The facts are as follows. By a lease dated 8th November 2016 and registered 21st December 2016, the Petitioner leased the land comprised in title V. 9215 situated at Bel Eau for a term of 60 years for the purpose of Daycare and Hairdressing Salon. By an application dated 28th March 2017 the Petitioner applied to the Respondent for a change of use of the building.
By notice dated 25th April 2017 the Petitioner was informed that her application had not been approved on the basis that the Planning Authority was in possession of a document relating to cancellation of the lease of the parcel.
The Petitioner's counsel argues that the said refusal was unjustified, illegal disproportionate, and/or unreasonable and was reached in a procedurally improper manner.
The Respondents argues that the role of the Court in judicial review cases is to review the decision-making process of a decision making body or person, to consider whether relevant considerations were taken into account, whether there was any evidence of deception or bad faith ...without the Court substituting its opinion for that of the authority.
The issues to be decided are as follows:
Was the decision by the Respondent unjustified, illegal, disproportionate, unreasonable and reached in a procedurally improper manner?
ii) What is the remedy available to the Petitioner?
iii) Is the Petitioner entitled to damages?
When exercising its supervisory jurisdiction the Court examines the decision making process that was used. Essentially it will look at whether the decision making process was illegal, irrational, unreasonable, and procedurally improper.
In the case of Council of Civil Service Unions and others v Minister for the Civil Service (1984) 3 All ER 935 -the three grounds on which a decision may be subject to judicial review were classified as - illegality; irrationality and procedural impropriety. Procedural impropriety included not only the failure of the administrative body to follow the procedural rules laid down in the legislative instruments by which jurisdiction is conferred but it also includes the failure to observe the rules of natural justice or failure to act with procedural fairness towards the person who will be affected by the decision.
Per Domah J in Raihl v Ministry of National Development (2010) SLR 66 "the golden rule jealously guarded in administrative law by the courts is that no executive decision adversely affecting the rights of the citizen, more particularly, his property rights, may be taken behind his or her back, without affording him or her an opportunity to be heard.”

__Pointing data for text and elements__

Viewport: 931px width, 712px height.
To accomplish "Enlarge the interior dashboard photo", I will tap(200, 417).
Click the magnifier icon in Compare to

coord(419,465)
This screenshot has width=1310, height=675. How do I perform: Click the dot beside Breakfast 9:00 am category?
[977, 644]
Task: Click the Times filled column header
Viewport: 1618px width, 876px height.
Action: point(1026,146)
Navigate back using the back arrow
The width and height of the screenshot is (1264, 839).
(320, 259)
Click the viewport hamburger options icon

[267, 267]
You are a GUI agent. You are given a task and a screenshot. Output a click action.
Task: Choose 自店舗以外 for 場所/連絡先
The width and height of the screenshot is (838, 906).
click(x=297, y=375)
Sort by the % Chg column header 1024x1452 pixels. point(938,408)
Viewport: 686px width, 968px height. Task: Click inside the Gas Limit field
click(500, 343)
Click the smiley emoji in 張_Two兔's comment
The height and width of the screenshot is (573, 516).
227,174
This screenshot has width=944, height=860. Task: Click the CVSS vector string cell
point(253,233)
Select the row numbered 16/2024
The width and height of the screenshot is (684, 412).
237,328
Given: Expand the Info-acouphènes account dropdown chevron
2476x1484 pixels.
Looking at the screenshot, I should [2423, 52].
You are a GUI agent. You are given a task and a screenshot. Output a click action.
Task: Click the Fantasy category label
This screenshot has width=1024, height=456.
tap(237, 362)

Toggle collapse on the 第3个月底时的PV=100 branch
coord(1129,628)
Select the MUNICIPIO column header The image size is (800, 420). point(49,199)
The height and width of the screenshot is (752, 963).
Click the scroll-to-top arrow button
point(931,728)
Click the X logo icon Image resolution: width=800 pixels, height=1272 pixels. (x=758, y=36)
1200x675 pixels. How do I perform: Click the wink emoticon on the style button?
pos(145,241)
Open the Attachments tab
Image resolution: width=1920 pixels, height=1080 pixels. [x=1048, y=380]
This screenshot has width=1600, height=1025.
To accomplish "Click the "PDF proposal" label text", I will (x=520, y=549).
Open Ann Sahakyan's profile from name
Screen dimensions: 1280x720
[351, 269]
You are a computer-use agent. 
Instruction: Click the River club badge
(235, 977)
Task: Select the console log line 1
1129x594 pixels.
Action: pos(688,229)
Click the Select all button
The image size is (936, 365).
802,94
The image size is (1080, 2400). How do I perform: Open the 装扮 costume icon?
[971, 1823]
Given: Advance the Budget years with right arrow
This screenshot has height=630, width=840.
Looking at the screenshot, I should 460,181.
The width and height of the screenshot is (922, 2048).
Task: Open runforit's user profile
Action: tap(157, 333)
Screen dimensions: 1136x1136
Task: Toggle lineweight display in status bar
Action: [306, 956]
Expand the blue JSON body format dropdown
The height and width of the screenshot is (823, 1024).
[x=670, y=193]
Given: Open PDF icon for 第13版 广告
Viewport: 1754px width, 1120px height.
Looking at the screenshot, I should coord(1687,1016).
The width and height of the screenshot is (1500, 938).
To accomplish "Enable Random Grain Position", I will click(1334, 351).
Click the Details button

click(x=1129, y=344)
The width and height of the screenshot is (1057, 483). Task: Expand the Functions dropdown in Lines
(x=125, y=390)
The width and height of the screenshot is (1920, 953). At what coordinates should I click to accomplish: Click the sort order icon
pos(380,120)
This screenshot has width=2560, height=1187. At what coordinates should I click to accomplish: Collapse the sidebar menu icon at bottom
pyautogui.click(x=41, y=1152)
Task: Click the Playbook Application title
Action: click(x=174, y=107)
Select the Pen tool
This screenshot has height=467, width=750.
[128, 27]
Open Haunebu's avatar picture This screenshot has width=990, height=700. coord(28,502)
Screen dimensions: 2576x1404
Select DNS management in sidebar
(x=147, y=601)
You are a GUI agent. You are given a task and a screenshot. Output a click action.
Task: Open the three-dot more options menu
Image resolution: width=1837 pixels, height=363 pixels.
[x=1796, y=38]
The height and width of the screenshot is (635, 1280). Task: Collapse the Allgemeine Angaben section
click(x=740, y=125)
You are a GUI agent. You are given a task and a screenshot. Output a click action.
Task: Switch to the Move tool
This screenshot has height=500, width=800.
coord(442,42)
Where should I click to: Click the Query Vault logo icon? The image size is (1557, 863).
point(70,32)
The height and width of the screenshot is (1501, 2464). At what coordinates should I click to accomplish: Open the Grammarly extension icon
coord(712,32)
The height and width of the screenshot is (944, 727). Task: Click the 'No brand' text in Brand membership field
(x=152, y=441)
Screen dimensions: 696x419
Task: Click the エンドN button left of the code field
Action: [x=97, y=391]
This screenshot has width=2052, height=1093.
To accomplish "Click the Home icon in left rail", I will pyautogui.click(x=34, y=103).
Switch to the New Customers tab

__WHAT YOU WILL DO__
a. Copy out the judicial review judgment starting at the words "When exercising its" and stopping after "by the decision.", renaming "illegality" as "unlawfulness" throughout.
b. Write the next part of the judgment on the refused change of use of the leased land, starting after its final sentence.

__RESULTS OF THE TASKS__
a.
When exercising its supervisory jurisdiction the Court examines the decision making process that was used. Essentially it will look at whether the decision making process was illegal, irrational, unreasonable, and procedurally improper.
In the case of Council of Civil Service Unions and others v Minister for the Civil Service (1984) 3 All ER 935 -the three grounds on which a decision may be subject to judicial review were classified as - unlawfulness; irrationality and procedural impropriety. Procedural impropriety included not only the failure of the administrative body to follow the procedural rules laid down in the legislative instruments by which jurisdiction is conferred but it also includes the failure to observe the rules of natural justice or failure to act with procedural fairness towards the person who will be affected by the decision.

b.
Dornah J went on to add that "no matter how valid and warranted the executive considered the facts and circumstances were, in its eyes, which justified the order of revocation, it could not do so without affording the citizen a right to be heard".
It is trite that administrative law is about judges controlling the manner in which the executive chooses to exercise power which Parliament has vested in them. It is about exercise of executive power within the parameters of the law, which should be judicious; not arbitrary, capricious, abusive or in bad faith. The executive is under a duty to act fairly.
The Court may issue injunctions, directions, orders or writs including writs or orders in the nature of habeas corpus, certiorari, mandamus, prohibition and quo warranto.
With regards to the present case, it is clear in the First Schedule that the lease was for the specific purpose of a Daycare and Hairdressing salon, c.f. clause 7 (10) (b), that the Lessee (Petitioner) not use the premises other than for the purpose of use as described in the First Schedule. It is also clear that the leased premises is at present a residential property hence the Petitioner's application for change of use in order to comply with her obligations.
The basis of the Respondent's refusal to grant the change of use was the letter of 25th February 2017. The letter was sent to the Petitioner only from a representative of the Lessor and not copied to anyone else, leaving open the question of how the Respondent carne to have a copy of the letter. The receipt of the said letter by the Respondent who was not a party to the lease and the Respondent's consideration of the letter in refusing the application for change of use cannot be regarded as proper.
Furthermore the Petitioner's views were not sought on the matter, seeing that she was the applicant for change of use and the other party to the purportedly cancelled lease.
In such as the Town and Country Planning Act provides that the Planning authority may refuse permission it cannot do so without valid reasons. It is required in law to have regard to material considerations. I agree with Counsel for the Petitioner that the decision was not reached in a procedurally proper manner. The purported cancellation was irrelevant for the purposes of the consideration of the application. The Respondent erred in coming to a decision based on a purported cancellation of the lease without giving the Petitioner an opportunity to be heard.
I note "en passant" that clause 8 provides for the Republic to resume possession of the property in the event of war or upon the declaration of a state of emergency, of which neither situation exists. Indeed as counsel says there is no provision in the lease for tem1ination as a result of the property being required for military purposes.
In saying that, whether or not the Petitioner's lease had been cancelled was a matter between Republic of Seychelles, as the Lessor, and the Petitioner, as the Lessee. It had nothing to do with the Respondent. The Respondent’s role was simply to consider the application for change of use that had been submitted for consideration.
On that basis it is necessary that a writ of certiorari be issued.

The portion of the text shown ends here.